Prominent voices have warned for years that apartheid lurks just around the corner if the trajectory of Israel’s rule over Palestinians does not change,” said Kenneth Roth, executive director of Human Rights Watch. “This detailed study shows that Israeli authorities have already turned that corner and today are committing the crimes against humanity of apartheid and persecution.”



The finding of apartheid and persecution does not change the legal status of the occupied territory, made up of the West Bank, including East Jerusalem, and Gaza, or the factual reality of occupation.



Originally coined in relation to South Africa, apartheid today is a universal legal term. The prohibition against particularly severe institutional discrimination and oppression or apartheid constitutes a core principle of international law. The 1973 International Convention on the Suppression and Punishment of the Crime of Apartheid and the 1998 Rome Statute to the International Criminal Court (ICC) define apartheid as a crime against humanity consisting of three primary elements:

1. An intent to maintain domination by one racial group over another.

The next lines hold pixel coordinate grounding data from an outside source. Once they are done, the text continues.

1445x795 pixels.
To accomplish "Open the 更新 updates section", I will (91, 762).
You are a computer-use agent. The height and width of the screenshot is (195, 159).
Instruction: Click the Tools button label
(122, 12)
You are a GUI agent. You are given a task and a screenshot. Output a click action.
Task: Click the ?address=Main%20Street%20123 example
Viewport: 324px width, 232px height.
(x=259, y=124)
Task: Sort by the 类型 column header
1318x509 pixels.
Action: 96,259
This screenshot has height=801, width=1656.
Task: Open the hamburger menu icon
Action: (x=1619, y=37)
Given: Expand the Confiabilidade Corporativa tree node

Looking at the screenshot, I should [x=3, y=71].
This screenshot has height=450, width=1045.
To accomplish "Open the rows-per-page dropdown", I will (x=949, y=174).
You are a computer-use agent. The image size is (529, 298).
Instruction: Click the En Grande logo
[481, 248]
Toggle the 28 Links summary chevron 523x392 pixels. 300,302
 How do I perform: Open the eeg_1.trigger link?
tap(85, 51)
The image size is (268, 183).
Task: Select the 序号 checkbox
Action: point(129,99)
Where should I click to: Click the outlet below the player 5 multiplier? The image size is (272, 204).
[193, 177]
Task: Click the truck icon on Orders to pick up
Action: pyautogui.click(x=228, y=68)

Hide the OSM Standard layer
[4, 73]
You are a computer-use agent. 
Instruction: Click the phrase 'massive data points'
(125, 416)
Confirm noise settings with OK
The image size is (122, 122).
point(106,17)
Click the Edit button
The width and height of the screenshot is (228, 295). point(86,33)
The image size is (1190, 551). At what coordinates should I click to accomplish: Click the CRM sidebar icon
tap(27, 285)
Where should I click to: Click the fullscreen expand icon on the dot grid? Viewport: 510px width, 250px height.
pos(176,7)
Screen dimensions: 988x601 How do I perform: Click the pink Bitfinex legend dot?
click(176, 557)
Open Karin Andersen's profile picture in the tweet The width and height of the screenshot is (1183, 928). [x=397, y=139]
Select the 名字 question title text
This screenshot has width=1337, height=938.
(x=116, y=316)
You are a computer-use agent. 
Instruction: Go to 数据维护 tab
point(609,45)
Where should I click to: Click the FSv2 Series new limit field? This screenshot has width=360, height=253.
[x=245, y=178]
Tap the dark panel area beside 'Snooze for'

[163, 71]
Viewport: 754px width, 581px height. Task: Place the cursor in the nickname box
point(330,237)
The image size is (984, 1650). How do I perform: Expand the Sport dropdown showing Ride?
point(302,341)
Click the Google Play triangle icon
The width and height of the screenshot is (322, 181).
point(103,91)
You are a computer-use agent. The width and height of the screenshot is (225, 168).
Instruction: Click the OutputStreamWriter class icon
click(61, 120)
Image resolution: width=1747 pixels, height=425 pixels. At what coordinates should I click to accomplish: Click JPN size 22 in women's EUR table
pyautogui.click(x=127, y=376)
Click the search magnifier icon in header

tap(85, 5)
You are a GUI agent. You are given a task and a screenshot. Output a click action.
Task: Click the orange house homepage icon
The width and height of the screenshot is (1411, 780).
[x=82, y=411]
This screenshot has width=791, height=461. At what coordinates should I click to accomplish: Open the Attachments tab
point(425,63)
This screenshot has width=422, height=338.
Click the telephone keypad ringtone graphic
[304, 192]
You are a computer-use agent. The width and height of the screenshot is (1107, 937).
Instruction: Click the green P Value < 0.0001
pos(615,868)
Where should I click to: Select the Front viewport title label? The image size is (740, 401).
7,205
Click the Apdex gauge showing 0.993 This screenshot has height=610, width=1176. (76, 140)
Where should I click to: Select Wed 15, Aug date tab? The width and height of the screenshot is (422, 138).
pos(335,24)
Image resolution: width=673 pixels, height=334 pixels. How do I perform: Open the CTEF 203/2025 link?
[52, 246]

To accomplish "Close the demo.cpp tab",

2. A context of systematic oppression by the dominant group over the marginalized group.

3. Inhumane acts.

The reference to a racial group is understood today to address not only treatment on the basis of genetic traits but also treatment on the basis of descent and national or ethnic origin, as defined in the International Convention on the Elimination of all Forms of Racial Discrimination. Human Rights Watch applies this broader understanding of race.



The crime against humanity of persecution, as defined under the Rome Statute and customary international law, consists of severe deprivation of fundamental rights of a racial, ethnic, or other group with discriminatory intent.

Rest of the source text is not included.